3. Argumen dan Pembelajaran untuk Indonesia
Di bawah kepemimpinan Bill Shorten, kita bisa melihat Partai Buruh Australia (ALP) mengalami transisi ideologis dengan mengadopsi agenda yang lebih progresif, terutama dalam isu-isu pascamaterial seperti kesetaraan gender, hak-hak LGBTI+, dan politik identitas. Meskipun pendekatan ini dianggap inklusif dan relevan bagi kelompok-kelompok minoritas yang mengalami ketidakadilan berdasarkan identitas mereka, ada ketegangan antara pendekatan ini dan dukungan tradisional ALP terhadap isu-isu ekonomi. Beberapa pihak, termasuk anggota partai sendiri, berpendapat bahwa ALP seharusnya lebih memprioritaskan masalah ekonomi yang berdampak langsung pada kelas pekerja, ketimbang memperluas fokusnya pada isu-isu sosial yang lebih progresif. Indonesia dapat belajar dari pengalaman ini dengan memastikan bahwa isu-isu identitas tidak mengabaikan perhatian pada masalah ekonomi yang berdampak langsung pada masyarakat luas, terutama kelas pekerja.
Shorten, meskipun berhasil mendorong agenda kesetaraan dalam aspek ekonomi dan sosial, dikritik karena gagal memenangkan pemilu 2019. Kekalahan ini dikaitkan dengan kebijakan yang dinilai terlalu rumit dan sulit dipahami oleh pemilih tradisional, serta pendekatan yang dianggap mengalienasi pemilih konservatif sosial yang masih mendukung kebijakan ekonomi progresif. Kritik ini menunjukkan bahwa kurangnya perhatian terhadap isu-isu ekonomi demi fokus pada politik identitas dapat melemahkan dukungan dari pemilih kelas pekerja yang melihat ketidaksetaraan ekonomi sebagai isu utama.
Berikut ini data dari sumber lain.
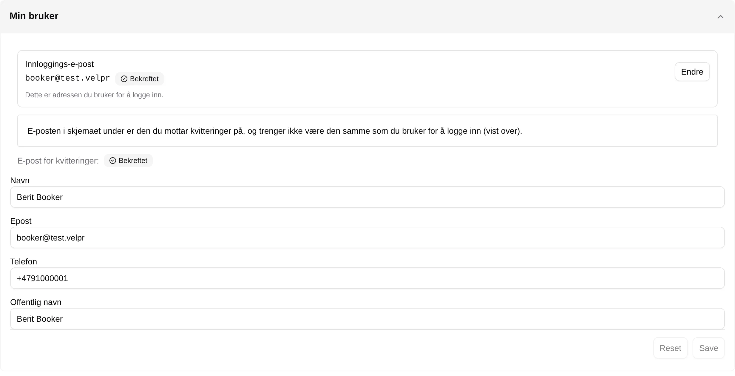Viewport: 735px width, 376px height.
Task: Collapse the Min bruker section chevron
Action: [x=720, y=17]
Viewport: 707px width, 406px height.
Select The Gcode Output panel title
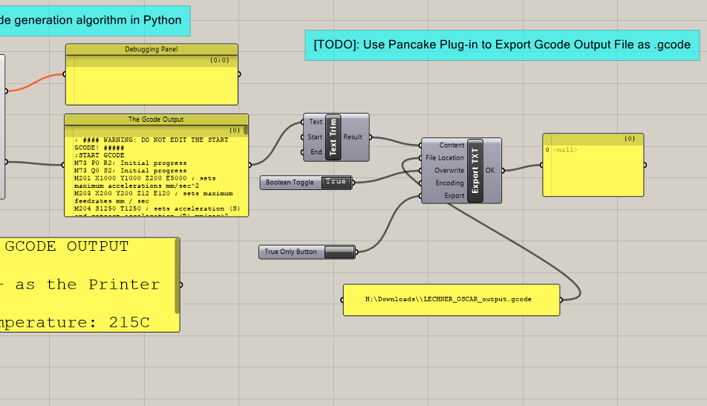[x=156, y=119]
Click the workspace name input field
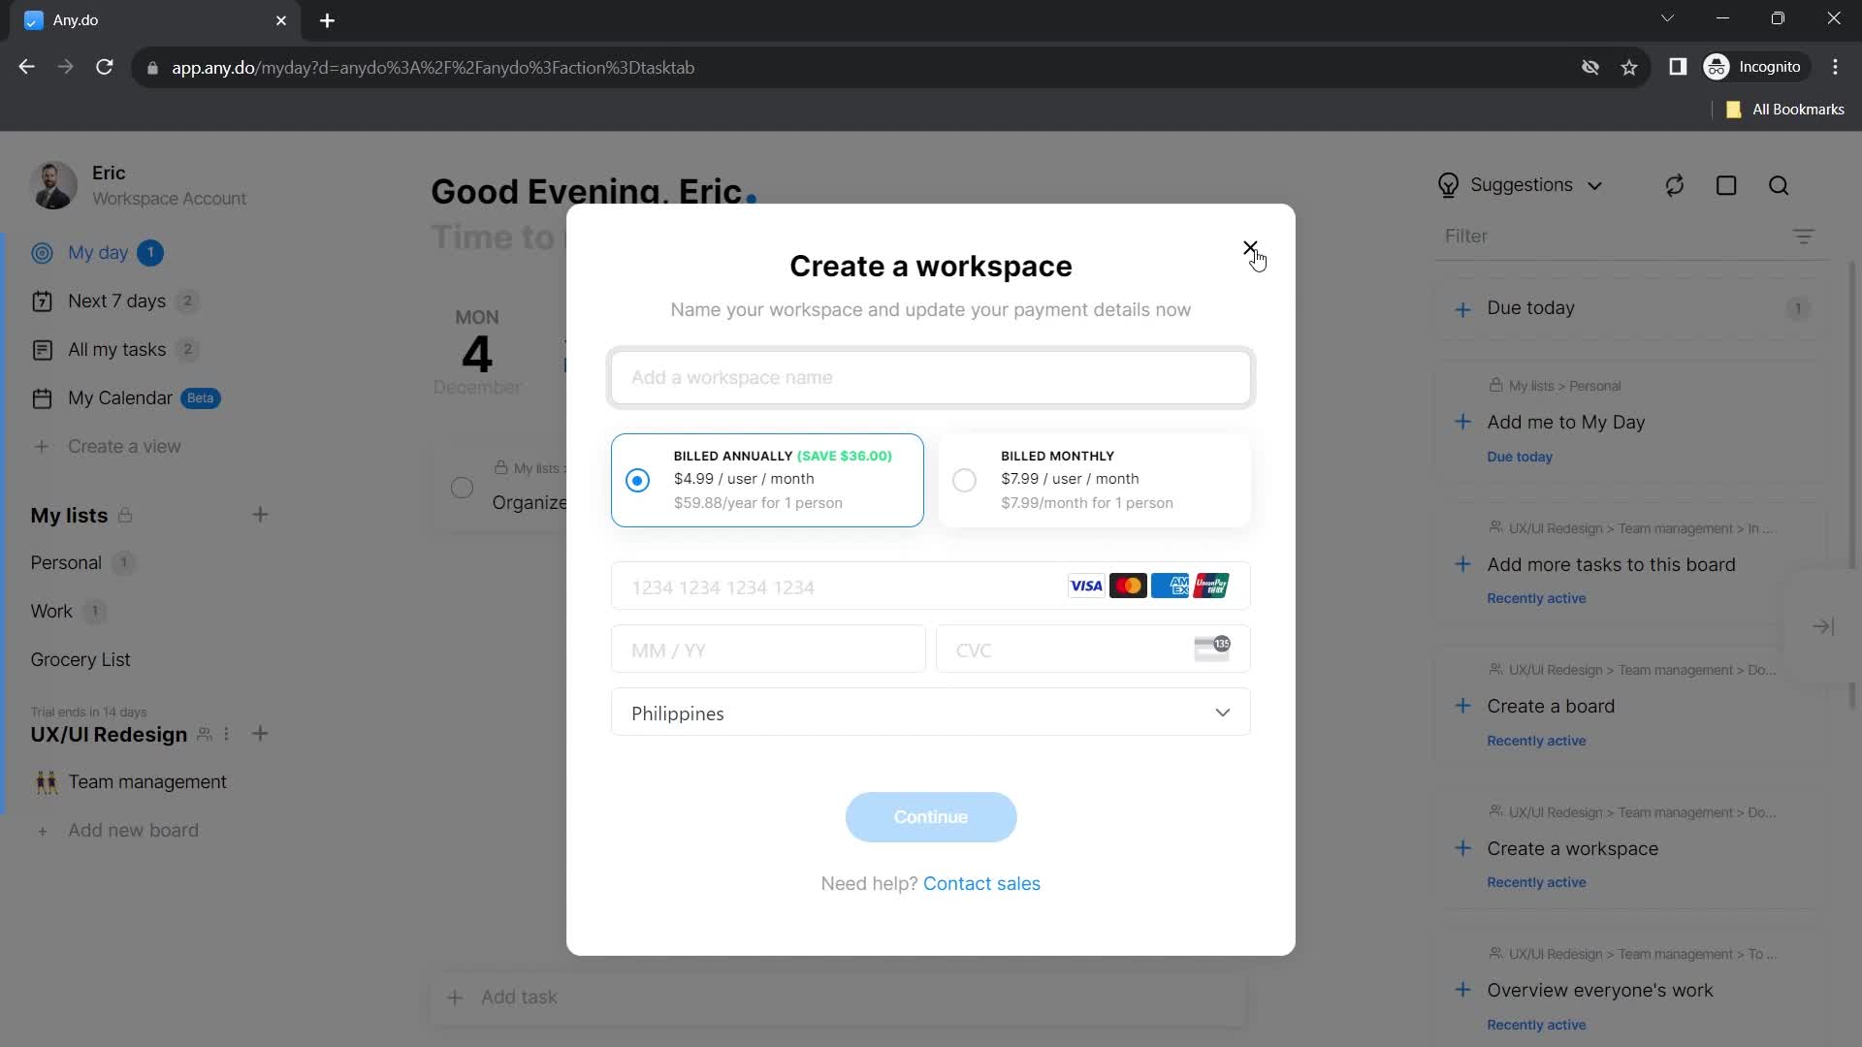 [x=932, y=377]
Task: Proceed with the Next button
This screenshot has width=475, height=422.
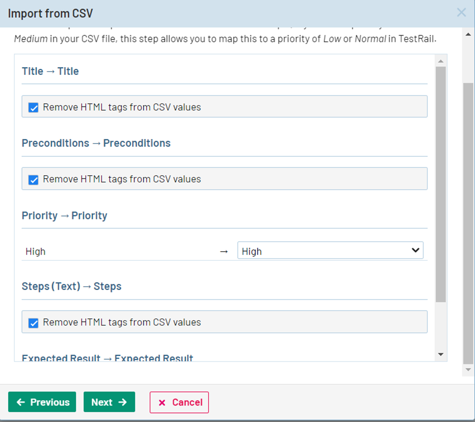Action: [109, 402]
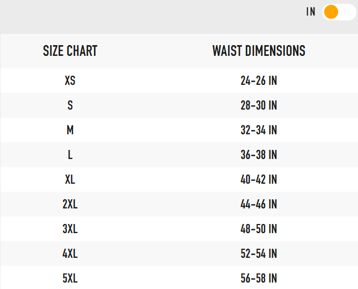Click the 28-30 IN waist value
This screenshot has width=358, height=289.
[259, 105]
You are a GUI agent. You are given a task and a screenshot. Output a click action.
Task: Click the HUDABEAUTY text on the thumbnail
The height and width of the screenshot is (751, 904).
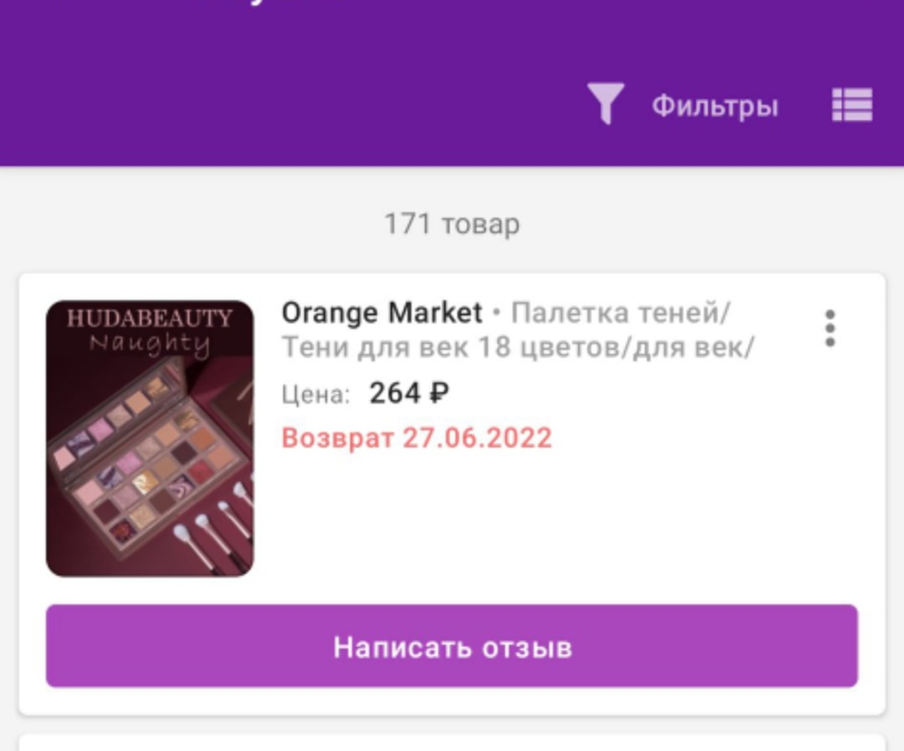[150, 318]
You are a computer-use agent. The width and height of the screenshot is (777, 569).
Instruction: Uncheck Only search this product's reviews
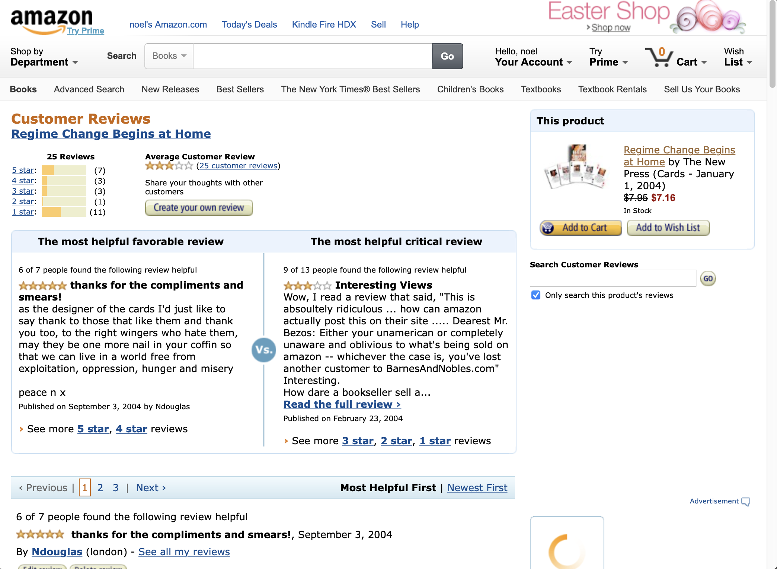535,295
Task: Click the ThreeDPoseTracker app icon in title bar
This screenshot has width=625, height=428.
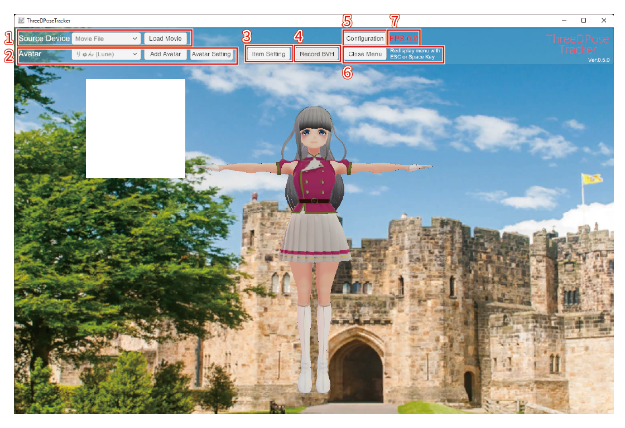Action: pos(21,21)
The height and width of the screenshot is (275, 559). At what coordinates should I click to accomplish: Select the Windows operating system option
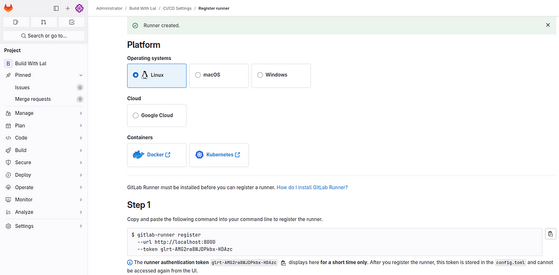(281, 75)
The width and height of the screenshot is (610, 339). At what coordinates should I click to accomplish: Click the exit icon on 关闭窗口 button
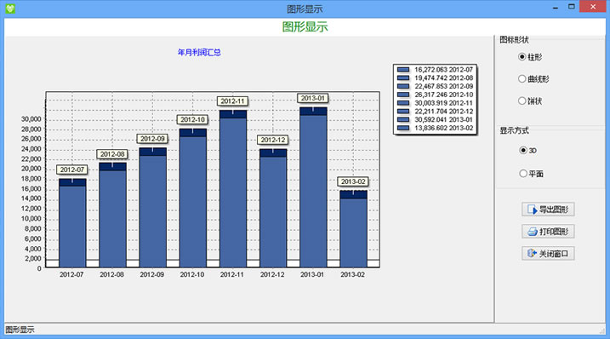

Ini juga bisa menjadi pembelajaran partai politik dan pemimpin di Indonesia, di mana mereka harus membuat kebijakan yang sederhana, jelas, dan mudah dipahami oleh pemilih umum, terutama ketika berhadapan dengan isu-isu ekonomi. Partai politik juga perlu berhati-hati dalam memperkenalkan perubahan ideologis dengan tetap mempertahankan dukungan dari kelompok konservatif/tradisional yang mungkin memiliki prioritas berbeda.
Peninggalan Shorten dalam memperjuangkan hak-hak gender dan LGBTI+ tetap signifikan. Meskipun fokus pada ketidaksetaraan ekonomi berkurang, ALP di bawah kepemimpinan Shorten berhasil memperkuat komitmen mereka terhadap isu-isu kesetaraan sosial. Ini menandakan bahwa masa kepemimpinan Shorten adalah periode transisi penting ALP, meski keberhasilan elektoralnya terbatas.